2️⃣ Threat Actors Continue To Take Advantage Of LockBit Ransomware Builders
Threat level: Medium 🟧
Emerging variants of LockBit ransomware, such as Brain Cipher Ransomware and Nullbudge Lock, provide links to Tor-accessible web interfaces for ransom negotiations.
3️⃣ Threat Profile: Kimsuky
Threat level: Medium 🟧
This group actor, believed to be sponsored by the North Korean regime, seeks to focus on espionage and TTPs employed by the group through phishing tactics.
4️⃣ Threat Profile: Latrodectus
Threat level: Medium 🟧
Latrodectus is a downloader malware possibly derived from the same authors as IcedID, aiming to deploy further malware, such as Danabot or IcedID. It can run processes or existing files from the compromised system.
5️⃣ Multiple Attack Chains Distribute Fickle Stealer
Threat level: Medium 🟧
Fickle Stealer is a Rust-based malware distributed via various methods, including VBA droppers, downloaders, and executable downloaders.
6️⃣ Boolka Threat Actor Using Formstealing JavaScript To Capture Sensitive Data
Threat level: Medium 🟧
A landing page designed to distribute the BManager modular trojan uses tactics suggesting the script is designed for data exfiltration, likely capturing sensitive information.

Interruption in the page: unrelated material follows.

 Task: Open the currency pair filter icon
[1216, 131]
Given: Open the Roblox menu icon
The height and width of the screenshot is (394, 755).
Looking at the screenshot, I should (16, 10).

7️⃣ Russia-Linked CopyCop Targets Political Leaders To Influence Elections Via Mis-Information Campaigns
Threat level: Medium 🟧
Copycop is a Russian government-aligned influence network using fake websites and generative AI for extensive influence operations.
8️⃣ RisePro Information Stealer Technical Analysis
Threat level: Medium 🟧
RisePro is a versatile information-stealing malware developed in C++, first identified in December 2022.
9️⃣ ChamelGang Attacking Critical Infrastructure with Ransomware
Threat level: Low 🟨
Threat actors in cyber espionage are increasingly using ransomware in their operations. A cluster of attacks using BestCrypt and BitLocker has particularly affected the U.S. manufacturing sector.
🔟 The Gamaredon Group Carries Out Attacks Against Ukraine Using Malicious 1px Image Files
Threat level: Low 🟨
The Gamaredon Group, also known as UNC530, Armageddon, and Shuckworm, is believed to be responsible for a recent attack campaign targeting Ukraine.